DTM・デジタルレコーディング/DTM基礎知識

【シリーズ テクニカル用語徹底解説】その5 ロスレスって何?(2ページ目)

最近ときどき見かけるようになった「ロスレス」という表現。Windows Media 9シリーズでも搭載されたこれは一体どんなもので、ユーザーにとってどんなメリットがあるのでしょう?

藤本 健

執筆者:藤本 健

DTM・デジタルレコーディングガイド

■音質を劣化させないロスレス

 しかし、最近になってにわかに広まりつつあるのが、ロスレスという圧縮方式です。ロスレスというのは英語で書けばLossLess、つまりロスがなく、音質が落ちないというものです。

 MP3をはじめ、WMA、ATRAC3、TwinVQ、OggVorbis……というほとんどのオーディオ圧縮形式が非可逆圧縮(元に戻らない圧縮)と言われているのに対し、元に戻すことが可能な可逆圧縮、つまりロスレスというものが注目を集めているのです。

 もっとも可逆圧縮というのは、普通のデータの世界では当たり前の話です。たとえば、LHaやZIP、MacならStaffIt!などを持ちて圧縮する方式はすべて可逆圧縮であり、圧縮したデータはすべて元のとおり、伸張することが可能です。

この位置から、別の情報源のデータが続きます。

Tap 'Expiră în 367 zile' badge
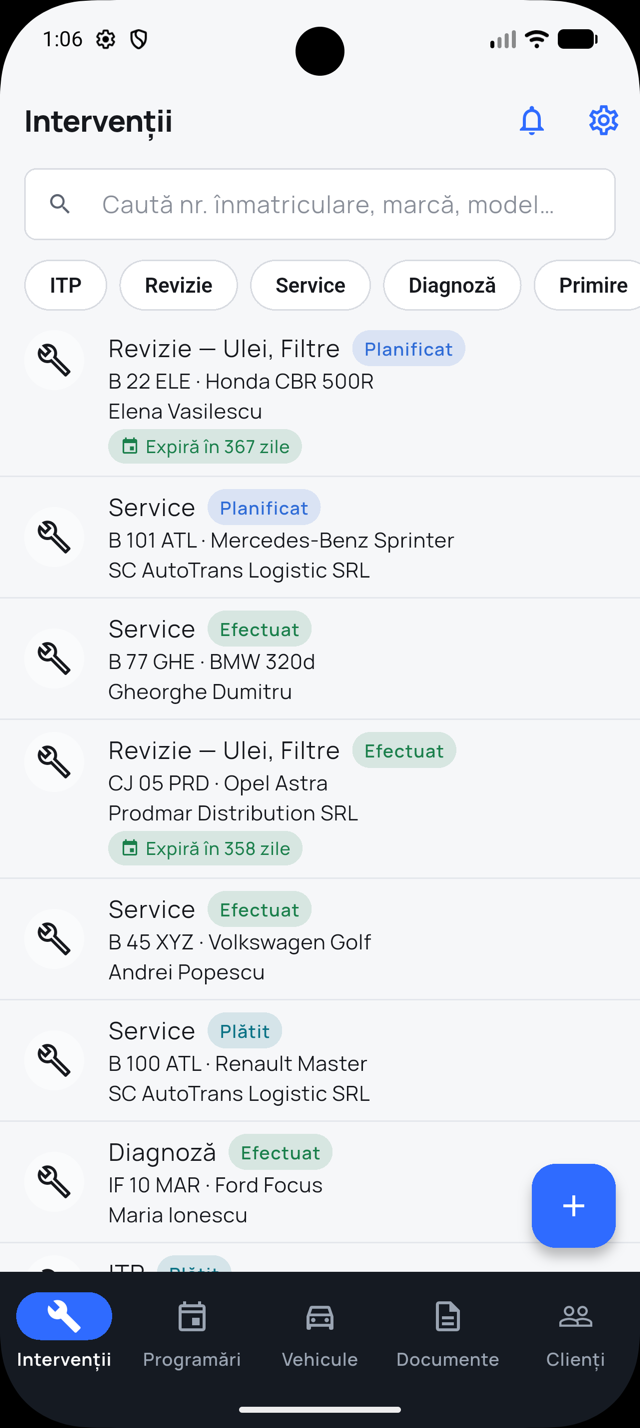 tap(205, 446)
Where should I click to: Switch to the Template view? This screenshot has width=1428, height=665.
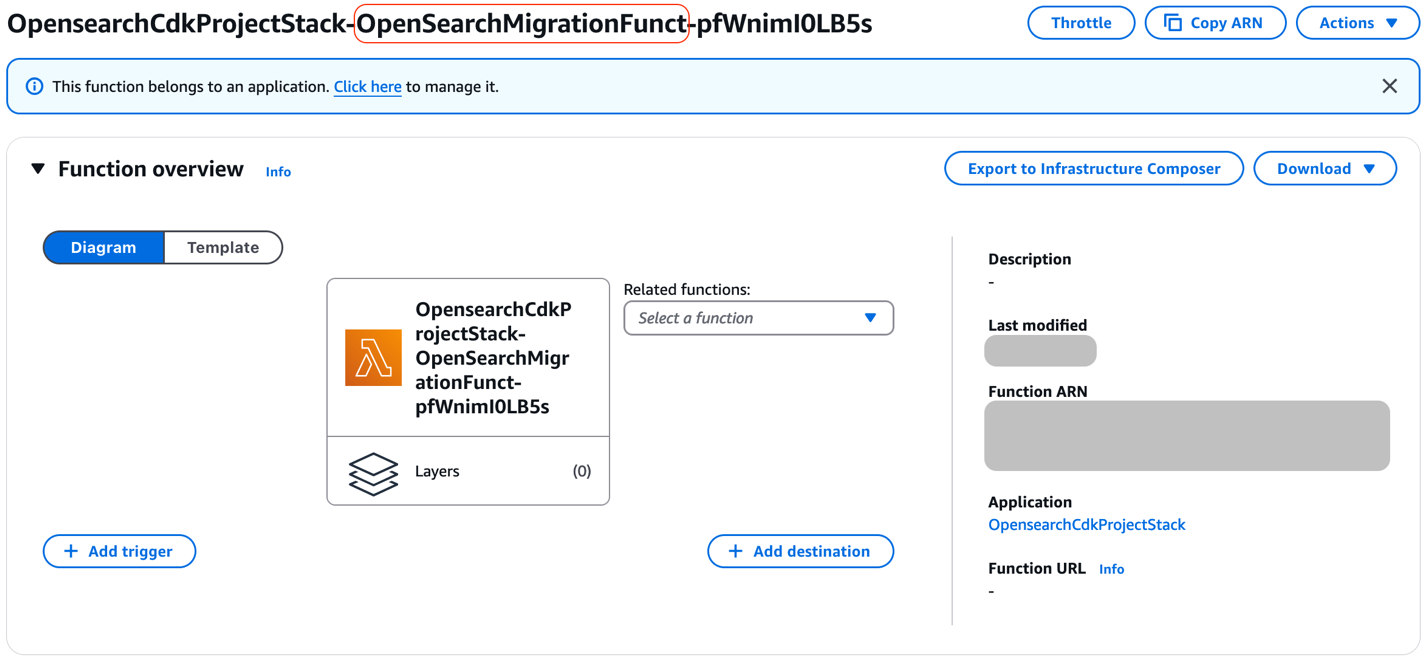[x=223, y=248]
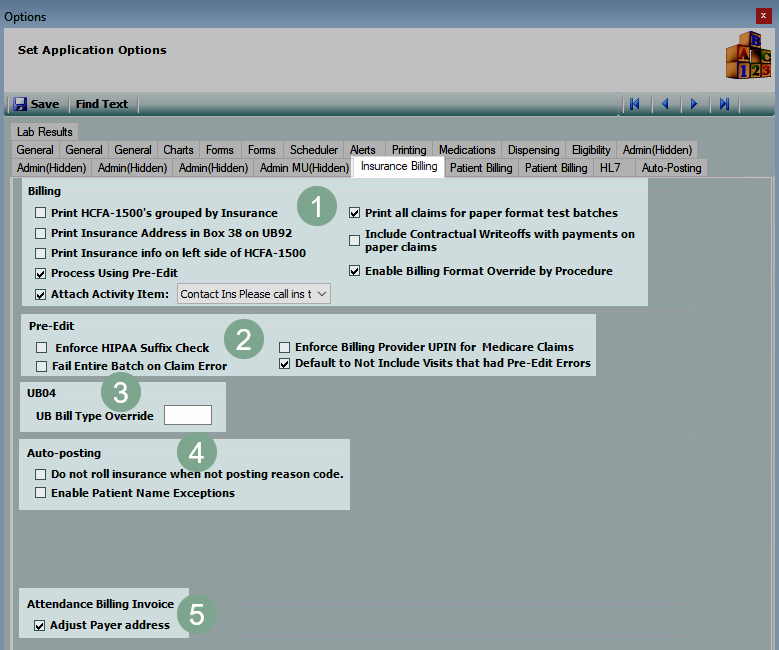Check Enable Patient Name Exceptions
This screenshot has height=650, width=779.
(40, 493)
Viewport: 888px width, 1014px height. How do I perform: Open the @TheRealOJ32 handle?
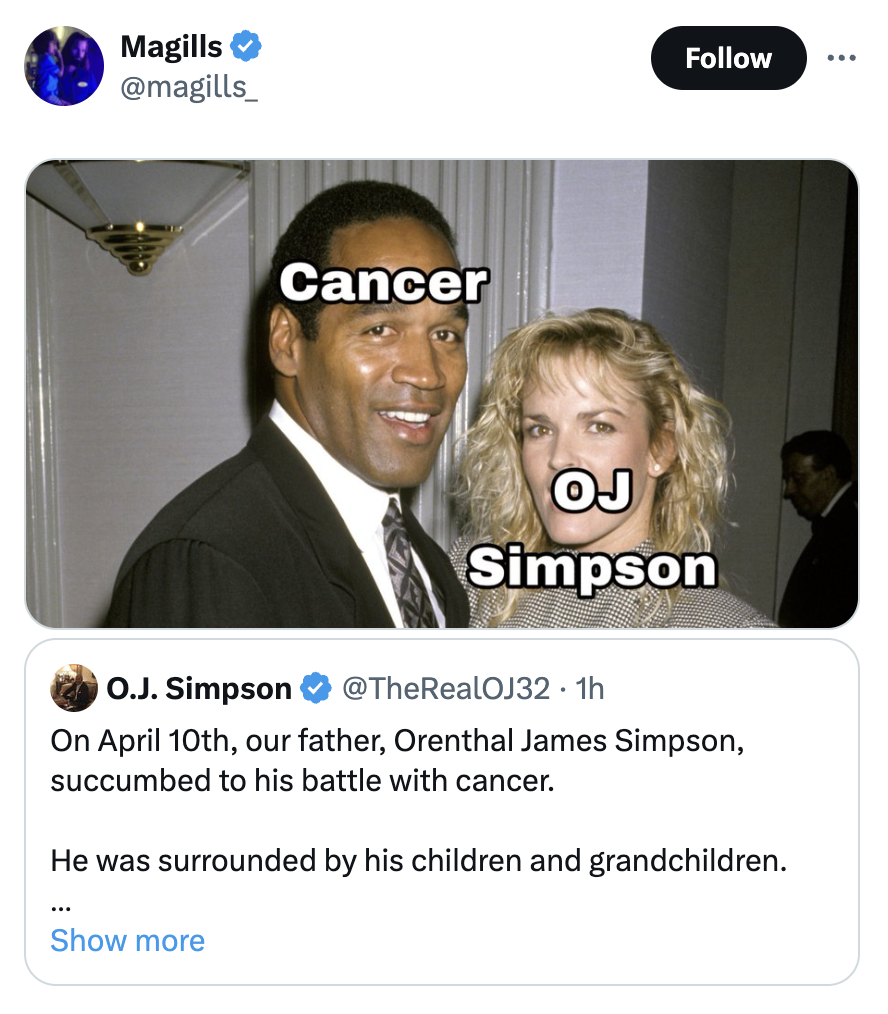click(445, 688)
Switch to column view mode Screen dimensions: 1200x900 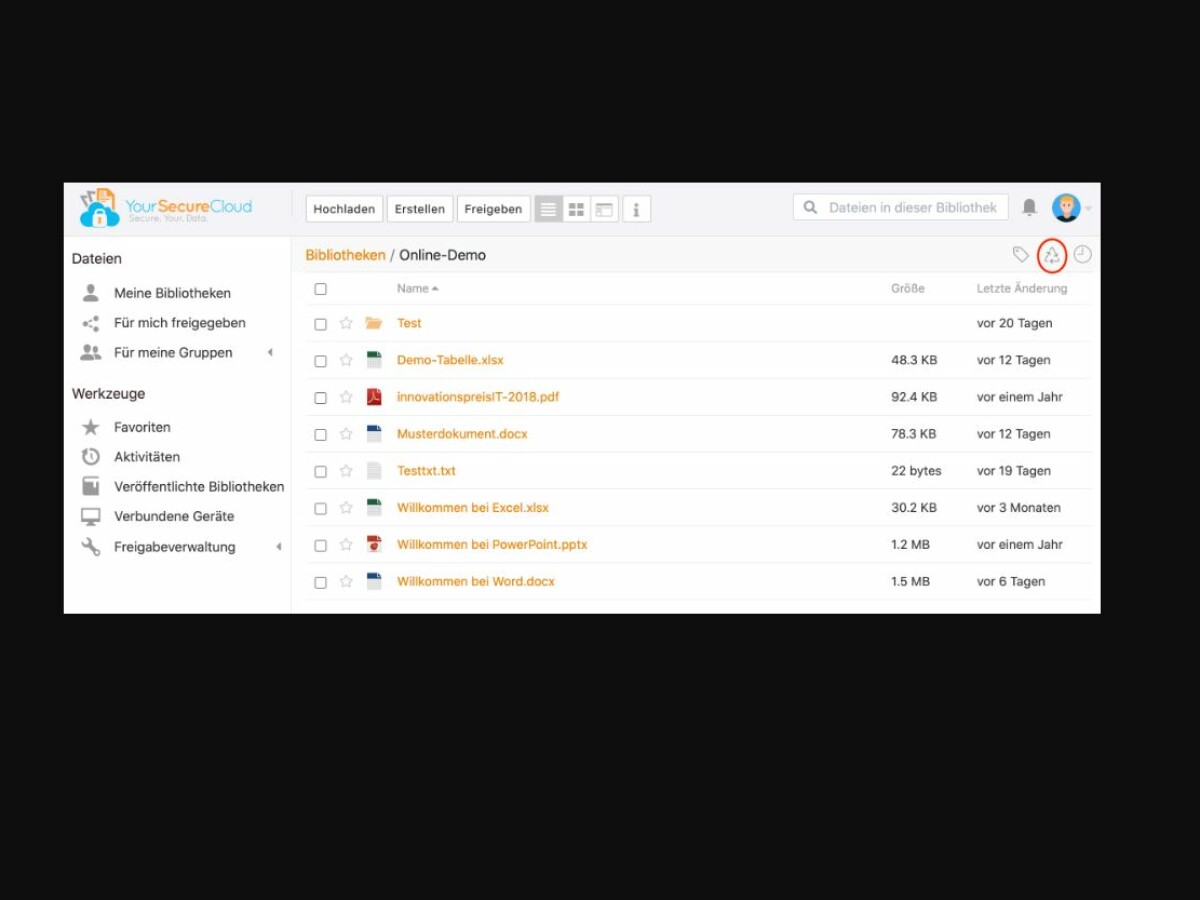[604, 209]
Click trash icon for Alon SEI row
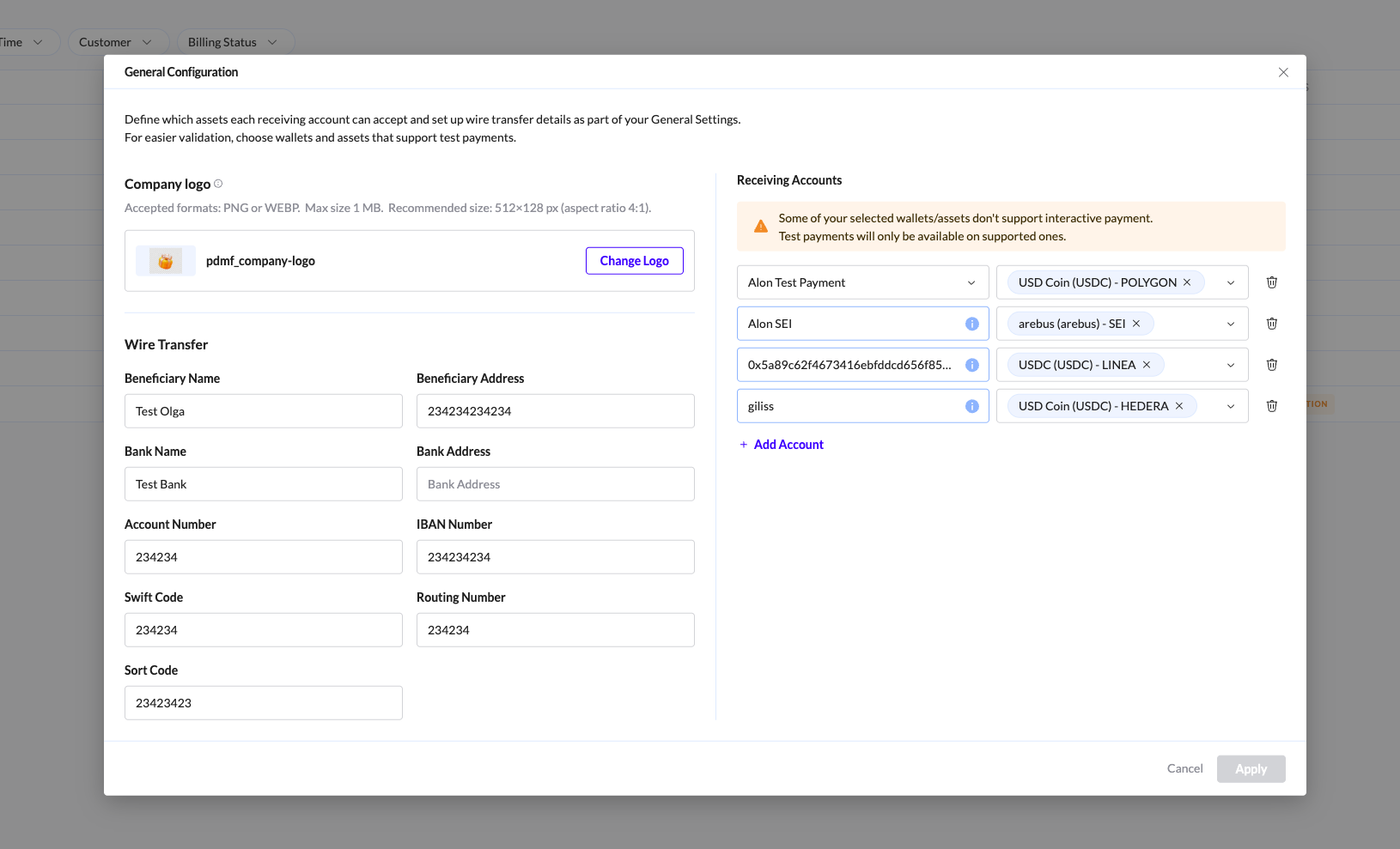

しかし、オーディオの場合、これらを用いてもほとんど圧縮できないので、MP3をはじめとする非可逆圧縮が台頭してきたわけですが、ここに来て、可逆圧縮でありながら、そこそこの圧縮率を実現するものがいくつか出てきているのです。

  中でも注目されているのが、最新のWindows Media PlayerであるWindows Media Player 9にも搭載されたWindows Media Audio Lossless。そう、ごく一般に普及しているWindows Media Playerさえあれば扱うことができるのです。もっとも圧縮率は60%程度であり、MP3が128kbpsで約1/11のサイズになるのと比較するとあまり効率のいいものとはいえませんが、それでもLHaなどと比較すればかなりいい圧縮率といえるでしょう。


 また、LHaなどと違い、一度伸張(解凍)してからデータを扱うのではなく、圧縮された状態のまま再生できるというのもメリットです。しかも、音質劣化がまったくないのですから、音質にこだわりのある人なら使う価値があるのではないでしょうか?